昇降口で雨が上がるのを待っているマイは何人かの友人と顔を合わせたりしたのだが、同じ方向へ帰る者はいなかった。仕方がないので調理部の部活動が終わるまで待ち、朝香の傘に入れてもらおうと思ったマイは教室へ引き返すことにした。
「マイ? 何やってんの?」
歩き出そうとしたタイミングで声をかけられたため、マイは体勢を崩しながら振り向いた。下校の波も落ち着いてきた下駄箱にユウの姿を見つけ、マイは傍へ寄る。ユウの手に傘が握られているのに目を留めたマイは即座に手を合わせた。
「カサ忘れたの。入れて」
マイに拝まれたユウは嫌そうな表情をしたが返事は後回しにし、外に視線を移す。雨がやむ様子もないことを確認したユウはため息を吐きながらマイに傘を差し出した。
「貸すから。使えよ」
「えっ、ユウはどうするの?」
「走って帰る」
ぶっきらぼうに言ったかと思うとユウはさっさと歩き出した。マイは慌てて後を追い、ユウが下駄箱を出る前に引き止める。
「それはダメだって。いいじゃん、一緒に帰ろうよ」
どうせ同じ方向なんだからとマイが言ってもユウは渋い表情のままだった。ユウが何を渋っているのか分からなかったマイは首を傾げる。

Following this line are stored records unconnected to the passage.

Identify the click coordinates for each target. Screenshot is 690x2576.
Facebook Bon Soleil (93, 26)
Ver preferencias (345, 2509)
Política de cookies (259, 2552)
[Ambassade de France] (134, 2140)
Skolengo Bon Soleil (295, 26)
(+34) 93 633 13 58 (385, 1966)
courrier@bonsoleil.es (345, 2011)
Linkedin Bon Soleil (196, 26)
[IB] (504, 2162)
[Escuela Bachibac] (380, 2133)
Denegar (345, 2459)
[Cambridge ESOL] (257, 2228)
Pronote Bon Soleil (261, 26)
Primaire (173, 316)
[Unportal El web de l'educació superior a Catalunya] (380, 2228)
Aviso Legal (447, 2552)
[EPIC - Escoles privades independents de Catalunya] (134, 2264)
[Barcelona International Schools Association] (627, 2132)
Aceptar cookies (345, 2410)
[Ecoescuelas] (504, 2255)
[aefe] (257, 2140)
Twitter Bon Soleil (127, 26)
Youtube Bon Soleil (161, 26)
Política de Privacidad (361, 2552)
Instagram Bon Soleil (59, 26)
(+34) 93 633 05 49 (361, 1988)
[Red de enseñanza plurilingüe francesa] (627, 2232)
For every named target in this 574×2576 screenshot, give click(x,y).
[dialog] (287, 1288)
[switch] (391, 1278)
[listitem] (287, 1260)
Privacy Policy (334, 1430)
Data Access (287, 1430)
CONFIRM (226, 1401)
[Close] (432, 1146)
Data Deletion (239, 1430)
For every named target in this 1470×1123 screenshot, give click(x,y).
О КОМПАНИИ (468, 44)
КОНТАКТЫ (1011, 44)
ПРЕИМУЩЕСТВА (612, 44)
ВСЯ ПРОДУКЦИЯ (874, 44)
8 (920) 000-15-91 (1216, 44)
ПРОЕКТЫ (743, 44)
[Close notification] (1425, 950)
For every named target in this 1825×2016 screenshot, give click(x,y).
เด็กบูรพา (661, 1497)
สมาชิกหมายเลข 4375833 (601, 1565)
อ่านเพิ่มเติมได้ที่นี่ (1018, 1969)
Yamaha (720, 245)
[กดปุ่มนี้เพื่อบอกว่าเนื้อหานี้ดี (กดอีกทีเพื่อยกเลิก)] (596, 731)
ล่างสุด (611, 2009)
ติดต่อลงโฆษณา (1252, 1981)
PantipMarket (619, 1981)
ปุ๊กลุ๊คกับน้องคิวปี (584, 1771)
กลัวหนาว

マイの様子を見たユウは大袈裟にため息をついた。
「恥ずかしいじゃん」
「なんだ、そういうこと」
ユウが渋っている理由には納得したものの、ユウが濡れて帰ることには納得のいかなかったマイは傘を開き、ユウの腕を強引に引いて雨中に出た。マイの言動がちぐはぐだったので対応の遅れたユウは呆気にとられたまま歩き出す。ユウは観念したようで、それ以降は逃げ出そうとはしなかった。
「カサ、放せよ。俺が持つから」
ユウの申し出に従い、マイは傘から手を離して鞄を持ち直した。ユウの方が背が高いので、マイが傘を持つと腕を伸ばしていないといけないのである。マイはユウを見上げ、改めてお礼を言った。
「ありがと。やっぱ天気予報って見ないとダメなんだね」
「今日の降水確率、八十パーセント。カサ持ってきてない方がおかしい」
「八十パーセント? どうりで皆カサ持ってるわけだよ」
自分に呆れたマイは苦笑いをした。ユウもマイに呆れたようで、短く息を吐く。
「この間もマルにカサ貸してもらったばっかりなんだよね。買い物に出たら雨に降られちゃって」
日曜日の出来事を思い出したマイは、何の気なく独白を零した。ユウは話には付き合ってくれる質なので、マイの独り言をすくって首を傾げた。
「マル?」
「ああ、松丸さんのこと。今年、同じクラスなんだ」
「……仲、いいの?」
「この間仲良くなったばっかり。可愛くてやさしいなんて完璧だよね」
ユウは応えにくそうにしていたが、ついには沈黙してしまった。やはり松丸をフッたことを気にしているのだと思ったマイは、ユウに明るく声をかける。
「マル、フラれてすっきりしたって言ってたよ。ユウもあんまり気にしない方がいいんじゃないかな」
「……何の話してんだよ」
「あとねー、小笠原くんってやさしいけど鈍いよね、だって」
マイがケラケラ笑うとユウはむっつりして口をつぐんでしまった。からかいすぎたかなと思ったマイは松丸の話題を終わらせたが、次の話題が見付からなかったので閉口する。ユウがボソッと何事かを呟いたが、それはマイの耳に入る前に雨音にかき消されてしまった。
「え? 何か言った?」
「何も」
「今、絶対何か言ったよね?」
「しつこい。ほら、もう着いたから」
マイから傘を外し、ユウはさっさと歩き去ってしまった。まだ雨が降り続いているのでマイも足早に軒先へ移動する。呟きの内容は気になったが、しつこくするのもどうかと思ったマイは気にしないことにして帰宅したのだった。